### Task directions
Begin at the first line of the records below and, please, give each line again exactly until the line with "Kapcsolat (16, 2476)" is included.
***** Records supplied
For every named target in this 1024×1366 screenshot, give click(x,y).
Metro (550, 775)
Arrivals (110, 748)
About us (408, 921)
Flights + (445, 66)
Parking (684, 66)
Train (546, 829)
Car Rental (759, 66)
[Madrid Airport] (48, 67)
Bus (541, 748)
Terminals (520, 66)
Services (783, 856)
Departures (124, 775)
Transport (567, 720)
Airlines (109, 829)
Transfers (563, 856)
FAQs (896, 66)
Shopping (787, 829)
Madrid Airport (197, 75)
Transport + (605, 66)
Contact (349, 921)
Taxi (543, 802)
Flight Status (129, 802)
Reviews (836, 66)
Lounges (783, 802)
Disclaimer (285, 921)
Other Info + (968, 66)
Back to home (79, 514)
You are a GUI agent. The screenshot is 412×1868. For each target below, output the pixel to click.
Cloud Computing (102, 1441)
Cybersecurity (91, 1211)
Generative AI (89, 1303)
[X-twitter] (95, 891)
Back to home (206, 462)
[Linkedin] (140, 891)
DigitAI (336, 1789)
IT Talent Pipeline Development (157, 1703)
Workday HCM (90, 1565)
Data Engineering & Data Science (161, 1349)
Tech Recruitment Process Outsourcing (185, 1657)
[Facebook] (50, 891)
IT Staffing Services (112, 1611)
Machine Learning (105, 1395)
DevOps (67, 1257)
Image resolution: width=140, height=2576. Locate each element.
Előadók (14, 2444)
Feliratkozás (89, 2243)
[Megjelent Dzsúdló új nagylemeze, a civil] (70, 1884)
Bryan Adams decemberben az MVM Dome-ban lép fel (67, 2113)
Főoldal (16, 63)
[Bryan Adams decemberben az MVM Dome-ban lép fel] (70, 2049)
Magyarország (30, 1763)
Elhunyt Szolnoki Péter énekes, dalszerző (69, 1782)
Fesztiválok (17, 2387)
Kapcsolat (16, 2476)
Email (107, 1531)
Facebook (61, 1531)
**********
### Output below
For every named target in this 1024×1366 screenshot, give click(x,y).
Metro (550, 775)
Arrivals (110, 748)
About us (408, 921)
Flights + (445, 66)
Parking (684, 66)
Train (546, 829)
Car Rental (759, 66)
[Madrid Airport] (48, 67)
Bus (541, 748)
Terminals (520, 66)
Services (783, 856)
Departures (124, 775)
Transport (567, 720)
Airlines (109, 829)
Transfers (563, 856)
FAQs (896, 66)
Shopping (787, 829)
Madrid Airport (197, 75)
Transport + (605, 66)
Contact (349, 921)
Taxi (543, 802)
Flight Status (129, 802)
Reviews (836, 66)
Lounges (783, 802)
Disclaimer (285, 921)
Other Info + (968, 66)
Back to home (79, 514)
You are a GUI agent. The screenshot is 412×1868. For each target below, output the pixel to click.
Cloud Computing (102, 1441)
Cybersecurity (91, 1211)
Generative AI (89, 1303)
[X-twitter] (95, 891)
Back to home (206, 462)
[Linkedin] (140, 891)
DigitAI (336, 1789)
IT Talent Pipeline Development (157, 1703)
Workday HCM (90, 1565)
Data Engineering & Data Science (161, 1349)
Tech Recruitment Process Outsourcing (185, 1657)
[Facebook] (50, 891)
IT Staffing Services (112, 1611)
Machine Learning (105, 1395)
DevOps (67, 1257)
Image resolution: width=140, height=2576. Locate each element.
Előadók (14, 2444)
Feliratkozás (89, 2243)
[Megjelent Dzsúdló új nagylemeze, a civil] (70, 1884)
Bryan Adams decemberben az MVM Dome-ban lép fel (67, 2113)
Főoldal (16, 63)
[Bryan Adams decemberben az MVM Dome-ban lép fel] (70, 2049)
Magyarország (30, 1763)
Elhunyt Szolnoki Péter énekes, dalszerző (69, 1782)
Fesztiválok (17, 2387)
Kapcsolat (16, 2476)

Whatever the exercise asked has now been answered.